- **What is needed**
Set down all of the lines below exactly as they are given.

- **Material for this exercise**

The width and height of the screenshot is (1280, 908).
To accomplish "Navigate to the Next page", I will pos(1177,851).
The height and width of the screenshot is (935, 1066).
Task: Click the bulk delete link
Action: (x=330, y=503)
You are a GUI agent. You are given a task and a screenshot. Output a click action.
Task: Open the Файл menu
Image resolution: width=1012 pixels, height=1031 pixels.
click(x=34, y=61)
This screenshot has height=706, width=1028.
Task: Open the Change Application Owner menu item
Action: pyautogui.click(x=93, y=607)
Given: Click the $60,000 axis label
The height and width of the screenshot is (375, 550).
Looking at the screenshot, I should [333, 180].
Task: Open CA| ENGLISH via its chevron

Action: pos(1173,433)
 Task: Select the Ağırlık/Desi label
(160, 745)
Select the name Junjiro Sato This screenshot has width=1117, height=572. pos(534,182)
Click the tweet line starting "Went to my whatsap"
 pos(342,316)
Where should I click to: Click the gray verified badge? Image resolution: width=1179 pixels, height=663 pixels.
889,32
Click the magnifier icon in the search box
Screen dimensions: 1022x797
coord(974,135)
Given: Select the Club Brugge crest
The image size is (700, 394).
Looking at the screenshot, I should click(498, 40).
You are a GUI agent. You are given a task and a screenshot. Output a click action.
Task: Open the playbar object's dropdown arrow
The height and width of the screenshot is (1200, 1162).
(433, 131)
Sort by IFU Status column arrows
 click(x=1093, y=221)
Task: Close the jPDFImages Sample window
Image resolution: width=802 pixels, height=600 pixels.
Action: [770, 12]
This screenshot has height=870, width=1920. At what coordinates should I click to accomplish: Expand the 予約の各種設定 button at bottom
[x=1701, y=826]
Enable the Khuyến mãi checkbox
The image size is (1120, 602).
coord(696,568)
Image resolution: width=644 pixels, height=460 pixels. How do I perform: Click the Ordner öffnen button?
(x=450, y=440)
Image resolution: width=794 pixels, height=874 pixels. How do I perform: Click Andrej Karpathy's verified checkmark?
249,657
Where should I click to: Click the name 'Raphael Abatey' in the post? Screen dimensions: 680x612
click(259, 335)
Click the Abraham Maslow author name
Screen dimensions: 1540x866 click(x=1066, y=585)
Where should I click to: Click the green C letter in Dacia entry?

- **Solution to this task**
The width and height of the screenshot is (1280, 908).
To accomplish "Navigate to the Next page", I will pos(1177,851).
The height and width of the screenshot is (935, 1066).
Task: Click the bulk delete link
Action: (x=330, y=503)
You are a GUI agent. You are given a task and a screenshot. Output a click action.
Task: Open the Файл menu
Image resolution: width=1012 pixels, height=1031 pixels.
click(x=34, y=61)
This screenshot has height=706, width=1028.
Task: Open the Change Application Owner menu item
Action: pyautogui.click(x=93, y=607)
Given: Click the $60,000 axis label
The height and width of the screenshot is (375, 550).
Looking at the screenshot, I should [333, 180].
Task: Open CA| ENGLISH via its chevron

Action: pos(1173,433)
 Task: Select the Ağırlık/Desi label
(160, 745)
Select the name Junjiro Sato This screenshot has width=1117, height=572. pos(534,182)
Click the tweet line starting "Went to my whatsap"
 pos(342,316)
Where should I click to: Click the gray verified badge? Image resolution: width=1179 pixels, height=663 pixels.
889,32
Click the magnifier icon in the search box
Screen dimensions: 1022x797
coord(974,135)
Given: Select the Club Brugge crest
The image size is (700, 394).
Looking at the screenshot, I should click(498, 40).
You are a GUI agent. You are given a task and a screenshot. Output a click action.
Task: Open the playbar object's dropdown arrow
The height and width of the screenshot is (1200, 1162).
(433, 131)
Sort by IFU Status column arrows
 click(x=1093, y=221)
Task: Close the jPDFImages Sample window
Image resolution: width=802 pixels, height=600 pixels.
Action: [770, 12]
This screenshot has height=870, width=1920. At what coordinates should I click to accomplish: Expand the 予約の各種設定 button at bottom
[x=1701, y=826]
Enable the Khuyến mãi checkbox
The image size is (1120, 602).
coord(696,568)
Image resolution: width=644 pixels, height=460 pixels. How do I perform: Click the Ordner öffnen button?
(x=450, y=440)
Image resolution: width=794 pixels, height=874 pixels. How do I perform: Click Andrej Karpathy's verified checkmark?
249,657
Where should I click to: Click the name 'Raphael Abatey' in the post? Screen dimensions: 680x612
click(259, 335)
Click the Abraham Maslow author name
Screen dimensions: 1540x866 click(x=1066, y=585)
Where should I click to: Click the green C letter in Dacia entry?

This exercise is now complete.